Young readers who doubt how much bigger track was back then, consider that Herb Elliott had a wax work at London's Madam Tussaud's by the age of 20, before he had even won his Olympic gold. He was also offered a $250,000 two year contract to turn professional at age 20, in 1958. That is the equivalent of $6 million in today's money.
Some like to pretend that doping was rife even back then. Herb Elliott was offered a $6 million contract and turned it down to pursue his Olympic dream, and then retired from the sport after winning gold.
And as for his potential if he had not retired by age 22..

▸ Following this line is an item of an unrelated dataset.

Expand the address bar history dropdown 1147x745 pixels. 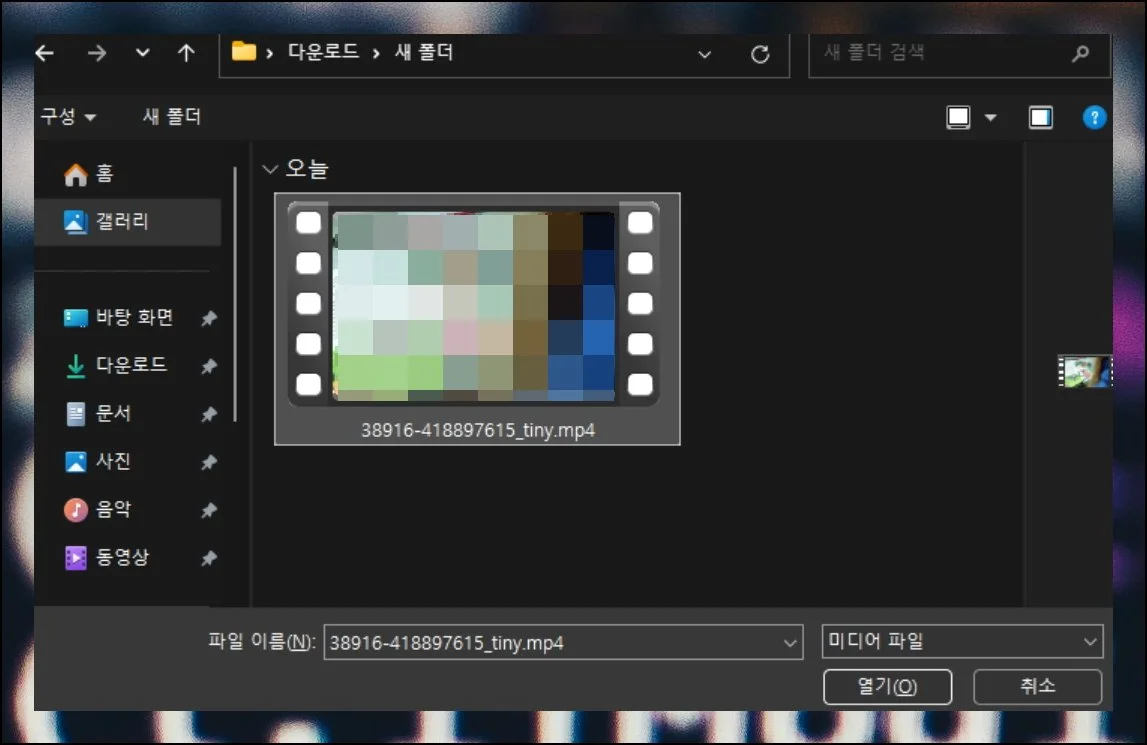pyautogui.click(x=705, y=55)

Barring injury or a temperamental decision to chuck it all, Elliott's potential seems limitless. So young and with so much already under his belt, he is fully expected to run the mile in 3:50 or less within a year or two by everyone from John Landy, whom Elliott has replaced as Australia's national sports hero, to his foremost rival, Melbourne Schoolteacher Mervyn Lincoln. Many track experts agree with Percy Cerutty that Elliott may well pocket, simultaneously, all the track titles from 800 to 10,000 meters. Even the marathon, 26 miles, 385 yards is not ruled out; Herb is already verging on marathon training.
Sadly, he did decide to chuck it all in. Imagine a Herb Elliott who had continued on until 25, on modern tracks and shoes? And yet people find somebody like Jakob, hot housed by a genius coach from early teens and with two world class older brothers to lean on, running 3:27 to be suspicious.